Dataset records

******************************

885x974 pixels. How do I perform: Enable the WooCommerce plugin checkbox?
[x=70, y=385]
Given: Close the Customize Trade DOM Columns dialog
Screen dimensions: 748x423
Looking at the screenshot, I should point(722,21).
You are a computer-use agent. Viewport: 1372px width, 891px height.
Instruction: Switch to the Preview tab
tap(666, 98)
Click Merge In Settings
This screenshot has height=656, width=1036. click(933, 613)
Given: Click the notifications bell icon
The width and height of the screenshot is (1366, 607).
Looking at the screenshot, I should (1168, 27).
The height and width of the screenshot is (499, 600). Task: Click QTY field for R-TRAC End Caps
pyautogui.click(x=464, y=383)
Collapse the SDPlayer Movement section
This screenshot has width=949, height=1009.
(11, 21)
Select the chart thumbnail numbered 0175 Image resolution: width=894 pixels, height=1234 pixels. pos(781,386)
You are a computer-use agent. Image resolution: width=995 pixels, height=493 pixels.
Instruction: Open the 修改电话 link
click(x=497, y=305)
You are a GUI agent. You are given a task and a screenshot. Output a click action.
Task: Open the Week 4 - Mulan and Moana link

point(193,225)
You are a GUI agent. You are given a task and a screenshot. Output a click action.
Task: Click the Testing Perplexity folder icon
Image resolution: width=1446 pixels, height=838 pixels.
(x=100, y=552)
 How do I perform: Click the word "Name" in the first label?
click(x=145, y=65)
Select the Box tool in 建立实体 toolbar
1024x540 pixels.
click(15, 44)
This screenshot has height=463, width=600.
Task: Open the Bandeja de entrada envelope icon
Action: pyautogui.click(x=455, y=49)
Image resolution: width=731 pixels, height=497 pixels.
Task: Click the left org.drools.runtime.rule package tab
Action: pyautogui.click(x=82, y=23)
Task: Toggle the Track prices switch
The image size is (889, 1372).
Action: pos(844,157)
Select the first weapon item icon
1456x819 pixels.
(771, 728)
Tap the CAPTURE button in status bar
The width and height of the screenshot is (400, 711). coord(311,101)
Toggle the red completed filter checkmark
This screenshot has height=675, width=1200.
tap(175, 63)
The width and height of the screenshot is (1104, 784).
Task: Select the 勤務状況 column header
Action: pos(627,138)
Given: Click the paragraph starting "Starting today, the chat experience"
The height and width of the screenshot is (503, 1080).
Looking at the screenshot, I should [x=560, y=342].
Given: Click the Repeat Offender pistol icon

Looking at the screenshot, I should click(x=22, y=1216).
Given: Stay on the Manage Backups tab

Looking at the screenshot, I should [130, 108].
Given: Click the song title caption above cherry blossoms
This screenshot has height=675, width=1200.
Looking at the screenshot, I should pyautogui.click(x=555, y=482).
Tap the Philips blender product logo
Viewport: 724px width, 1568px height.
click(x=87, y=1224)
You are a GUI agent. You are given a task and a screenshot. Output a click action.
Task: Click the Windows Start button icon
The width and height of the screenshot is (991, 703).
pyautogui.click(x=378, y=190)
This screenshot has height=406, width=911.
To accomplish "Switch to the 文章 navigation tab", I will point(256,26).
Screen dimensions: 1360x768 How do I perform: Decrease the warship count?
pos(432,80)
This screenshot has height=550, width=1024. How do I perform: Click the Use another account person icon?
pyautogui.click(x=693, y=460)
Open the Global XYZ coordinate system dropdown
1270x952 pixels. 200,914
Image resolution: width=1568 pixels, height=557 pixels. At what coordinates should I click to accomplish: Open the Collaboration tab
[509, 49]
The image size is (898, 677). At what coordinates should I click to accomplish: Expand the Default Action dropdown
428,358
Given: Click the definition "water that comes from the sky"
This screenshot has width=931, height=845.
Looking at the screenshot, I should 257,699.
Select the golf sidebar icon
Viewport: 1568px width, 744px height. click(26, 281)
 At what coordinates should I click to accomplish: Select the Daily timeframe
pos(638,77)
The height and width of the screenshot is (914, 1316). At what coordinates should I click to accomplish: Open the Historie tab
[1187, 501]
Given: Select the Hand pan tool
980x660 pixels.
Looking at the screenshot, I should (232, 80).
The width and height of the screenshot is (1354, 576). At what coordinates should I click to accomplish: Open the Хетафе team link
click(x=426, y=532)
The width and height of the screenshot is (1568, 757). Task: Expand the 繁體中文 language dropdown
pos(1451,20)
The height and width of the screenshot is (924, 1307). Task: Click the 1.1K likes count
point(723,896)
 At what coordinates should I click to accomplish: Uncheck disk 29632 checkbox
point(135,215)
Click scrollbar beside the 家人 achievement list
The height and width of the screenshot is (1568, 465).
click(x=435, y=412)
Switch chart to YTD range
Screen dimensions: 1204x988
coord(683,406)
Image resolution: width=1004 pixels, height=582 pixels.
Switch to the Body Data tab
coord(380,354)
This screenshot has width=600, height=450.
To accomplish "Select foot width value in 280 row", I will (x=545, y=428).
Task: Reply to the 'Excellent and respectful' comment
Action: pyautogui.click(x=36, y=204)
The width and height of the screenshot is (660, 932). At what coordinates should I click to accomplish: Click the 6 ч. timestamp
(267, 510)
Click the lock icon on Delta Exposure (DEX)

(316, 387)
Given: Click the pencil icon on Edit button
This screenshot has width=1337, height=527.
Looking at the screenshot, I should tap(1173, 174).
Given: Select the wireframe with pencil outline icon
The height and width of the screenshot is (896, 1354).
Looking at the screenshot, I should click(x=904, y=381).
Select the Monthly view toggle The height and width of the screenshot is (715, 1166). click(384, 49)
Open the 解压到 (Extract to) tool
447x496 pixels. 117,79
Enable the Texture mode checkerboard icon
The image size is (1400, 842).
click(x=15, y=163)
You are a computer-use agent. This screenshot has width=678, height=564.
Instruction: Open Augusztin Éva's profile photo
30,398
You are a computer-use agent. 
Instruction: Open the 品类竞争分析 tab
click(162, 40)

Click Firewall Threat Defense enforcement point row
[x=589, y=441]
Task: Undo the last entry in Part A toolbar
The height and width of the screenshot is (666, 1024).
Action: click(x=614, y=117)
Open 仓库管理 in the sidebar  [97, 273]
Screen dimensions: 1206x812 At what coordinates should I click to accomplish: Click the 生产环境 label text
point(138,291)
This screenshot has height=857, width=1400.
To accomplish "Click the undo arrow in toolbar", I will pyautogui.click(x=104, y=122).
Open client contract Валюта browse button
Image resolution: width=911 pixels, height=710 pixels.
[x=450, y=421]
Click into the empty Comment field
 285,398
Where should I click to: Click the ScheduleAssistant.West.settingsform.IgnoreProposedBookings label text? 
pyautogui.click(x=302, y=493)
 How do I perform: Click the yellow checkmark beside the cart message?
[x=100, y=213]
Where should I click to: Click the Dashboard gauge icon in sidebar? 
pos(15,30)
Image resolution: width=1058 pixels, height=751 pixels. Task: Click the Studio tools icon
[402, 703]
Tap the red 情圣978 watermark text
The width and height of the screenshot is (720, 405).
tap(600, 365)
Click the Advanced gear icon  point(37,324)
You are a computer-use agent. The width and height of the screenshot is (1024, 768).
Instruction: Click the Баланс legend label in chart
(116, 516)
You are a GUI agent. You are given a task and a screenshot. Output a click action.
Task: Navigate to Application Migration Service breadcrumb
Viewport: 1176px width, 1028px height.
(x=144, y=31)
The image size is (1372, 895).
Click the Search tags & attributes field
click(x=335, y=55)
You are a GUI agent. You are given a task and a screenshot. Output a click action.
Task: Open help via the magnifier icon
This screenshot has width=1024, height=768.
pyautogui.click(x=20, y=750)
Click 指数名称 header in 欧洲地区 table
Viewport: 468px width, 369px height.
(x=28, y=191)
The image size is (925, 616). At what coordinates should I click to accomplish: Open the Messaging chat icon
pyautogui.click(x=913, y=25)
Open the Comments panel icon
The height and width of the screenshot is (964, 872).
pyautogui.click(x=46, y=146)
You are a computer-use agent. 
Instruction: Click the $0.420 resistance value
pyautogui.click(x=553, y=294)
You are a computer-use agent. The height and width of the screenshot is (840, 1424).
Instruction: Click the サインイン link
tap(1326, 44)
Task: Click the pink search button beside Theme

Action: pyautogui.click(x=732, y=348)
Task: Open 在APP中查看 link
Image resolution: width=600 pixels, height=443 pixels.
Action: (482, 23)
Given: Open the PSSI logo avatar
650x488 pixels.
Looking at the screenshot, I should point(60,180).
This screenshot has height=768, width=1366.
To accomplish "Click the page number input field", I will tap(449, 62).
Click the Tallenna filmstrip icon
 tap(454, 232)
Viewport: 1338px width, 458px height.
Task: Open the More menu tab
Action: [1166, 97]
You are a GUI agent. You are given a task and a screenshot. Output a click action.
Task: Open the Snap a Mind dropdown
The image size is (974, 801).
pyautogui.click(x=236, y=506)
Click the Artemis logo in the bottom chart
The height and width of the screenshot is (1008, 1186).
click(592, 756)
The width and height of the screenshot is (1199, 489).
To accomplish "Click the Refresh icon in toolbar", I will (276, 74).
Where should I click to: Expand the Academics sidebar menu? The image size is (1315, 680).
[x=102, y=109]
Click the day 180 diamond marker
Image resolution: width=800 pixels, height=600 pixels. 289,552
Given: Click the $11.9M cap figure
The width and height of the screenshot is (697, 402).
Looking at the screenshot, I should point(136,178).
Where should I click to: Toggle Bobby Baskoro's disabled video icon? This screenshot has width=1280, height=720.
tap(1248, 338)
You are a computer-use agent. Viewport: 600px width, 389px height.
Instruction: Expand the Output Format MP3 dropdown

******************************

— Action item —
Quote exactly the stretch of lines above that starts at the first one and ends at the line with "Given: Click the notifications bell icon", and nothing beyond it.

— Written answer —
885x974 pixels. How do I perform: Enable the WooCommerce plugin checkbox?
[x=70, y=385]
Given: Close the Customize Trade DOM Columns dialog
Screen dimensions: 748x423
Looking at the screenshot, I should point(722,21).
You are a computer-use agent. Viewport: 1372px width, 891px height.
Instruction: Switch to the Preview tab
tap(666, 98)
Click Merge In Settings
This screenshot has height=656, width=1036. click(933, 613)
Given: Click the notifications bell icon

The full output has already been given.